梁茶几乎是使出了吃奶的劲儿全力加速往前奔,他这人没什么优点,就是跑得快,高中的时候拿过全省中学生马拉松长跑冠军。
等他跑了好几里,可算彻底把人甩了,这才靠在地铁站门口大口大口地喘着粗气。车站门口迎来走往的人凡是走过都要盯着他看上好几眼。
梁茶有些尴尬地转身在旁边的玻璃上照着自己伸手理了理衣领,这才发现自己手上还死攥着那根冰糖葫芦呢,而他跑地太急,汗水蒸发,导致现在脑袋上冒着肉眼可见的白烟,而额头上贴着的纱布也散了两处,掀开了大半,在寒风中招摇着……
他顿觉丢人,下意识忙局促地收拾自己的纱布,就着原来已经不粘了的医用胶带又按了回去,余光来回地注意身边路过的人,下意识背对着路人。
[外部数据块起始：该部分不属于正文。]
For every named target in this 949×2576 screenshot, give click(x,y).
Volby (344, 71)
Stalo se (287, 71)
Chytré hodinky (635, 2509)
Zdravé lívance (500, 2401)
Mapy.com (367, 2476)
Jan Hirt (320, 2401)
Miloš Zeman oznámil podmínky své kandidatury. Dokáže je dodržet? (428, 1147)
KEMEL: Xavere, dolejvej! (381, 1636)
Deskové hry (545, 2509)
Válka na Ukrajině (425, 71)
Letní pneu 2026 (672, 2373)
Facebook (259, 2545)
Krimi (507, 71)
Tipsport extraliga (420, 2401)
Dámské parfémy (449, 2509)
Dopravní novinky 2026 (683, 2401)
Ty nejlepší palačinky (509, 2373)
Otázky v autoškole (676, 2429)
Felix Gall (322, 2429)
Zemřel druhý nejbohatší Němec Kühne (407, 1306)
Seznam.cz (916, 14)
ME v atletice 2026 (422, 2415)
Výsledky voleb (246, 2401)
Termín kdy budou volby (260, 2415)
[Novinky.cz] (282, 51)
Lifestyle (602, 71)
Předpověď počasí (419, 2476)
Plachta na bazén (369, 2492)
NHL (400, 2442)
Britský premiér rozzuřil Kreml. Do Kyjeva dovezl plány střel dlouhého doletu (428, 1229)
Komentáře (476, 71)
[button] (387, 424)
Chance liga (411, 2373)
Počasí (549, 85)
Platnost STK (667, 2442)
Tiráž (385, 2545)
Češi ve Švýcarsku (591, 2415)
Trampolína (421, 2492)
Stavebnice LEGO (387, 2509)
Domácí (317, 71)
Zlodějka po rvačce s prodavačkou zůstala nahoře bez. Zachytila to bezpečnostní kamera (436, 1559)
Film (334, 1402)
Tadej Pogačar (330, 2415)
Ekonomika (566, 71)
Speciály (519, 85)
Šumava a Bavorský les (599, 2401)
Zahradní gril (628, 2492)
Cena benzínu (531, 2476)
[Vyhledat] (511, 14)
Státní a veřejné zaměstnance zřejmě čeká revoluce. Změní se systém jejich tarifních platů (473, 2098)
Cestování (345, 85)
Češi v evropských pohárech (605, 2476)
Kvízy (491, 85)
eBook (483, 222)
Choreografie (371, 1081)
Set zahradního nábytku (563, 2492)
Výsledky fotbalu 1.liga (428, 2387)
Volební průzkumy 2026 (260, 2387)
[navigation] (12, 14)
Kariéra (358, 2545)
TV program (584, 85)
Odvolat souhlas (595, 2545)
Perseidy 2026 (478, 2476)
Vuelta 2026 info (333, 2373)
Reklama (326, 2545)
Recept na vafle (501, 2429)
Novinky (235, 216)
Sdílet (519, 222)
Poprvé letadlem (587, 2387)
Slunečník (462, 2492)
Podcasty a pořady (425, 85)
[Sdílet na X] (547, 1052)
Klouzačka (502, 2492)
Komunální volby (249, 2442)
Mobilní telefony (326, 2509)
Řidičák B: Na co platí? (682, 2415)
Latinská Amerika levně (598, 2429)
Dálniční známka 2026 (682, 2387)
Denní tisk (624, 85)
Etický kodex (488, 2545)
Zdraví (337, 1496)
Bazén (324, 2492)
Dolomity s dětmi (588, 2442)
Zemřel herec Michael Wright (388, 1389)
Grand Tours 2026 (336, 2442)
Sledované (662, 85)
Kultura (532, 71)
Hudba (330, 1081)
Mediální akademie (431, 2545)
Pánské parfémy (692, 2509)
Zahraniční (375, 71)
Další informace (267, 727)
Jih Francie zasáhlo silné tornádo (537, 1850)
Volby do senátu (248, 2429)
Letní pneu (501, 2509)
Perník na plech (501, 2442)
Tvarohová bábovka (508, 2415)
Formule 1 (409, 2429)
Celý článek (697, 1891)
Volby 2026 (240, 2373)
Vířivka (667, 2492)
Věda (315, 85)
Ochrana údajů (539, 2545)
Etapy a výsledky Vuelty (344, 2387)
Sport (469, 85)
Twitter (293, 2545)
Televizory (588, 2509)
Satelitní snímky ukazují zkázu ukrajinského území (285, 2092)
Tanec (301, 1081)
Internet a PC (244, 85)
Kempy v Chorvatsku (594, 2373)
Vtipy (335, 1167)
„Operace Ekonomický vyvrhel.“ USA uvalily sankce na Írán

好在他手紧,买的药也一直放在背包里没弄丢,回去可以重新再上药。
梁茶伸手拍了拍包里某处厚实的那沓钱,心里安心了许多,直接进了附近的银行自助机,把钱存进了卡里。
比他一开始估摸的还多,竟然有一万三!
梁茶顿时感觉喜滋滋的,丢了的工作也没那么心疼了。
他存好钱,绕路去菜市场,大手笔地割了半斤猪肉,买了点上海青,心情愉快地薄开冰糖葫芦的保鲜膜,正要张嘴吃时,想到了什么,脸色一变,转头找了一个豆腐摊子旁边的水龙头,凑过去就着冰凉的自来水漱了好一会儿的口,这才勉强觉得神清气爽,谢了老板娘,又划了一块老豆腐带上。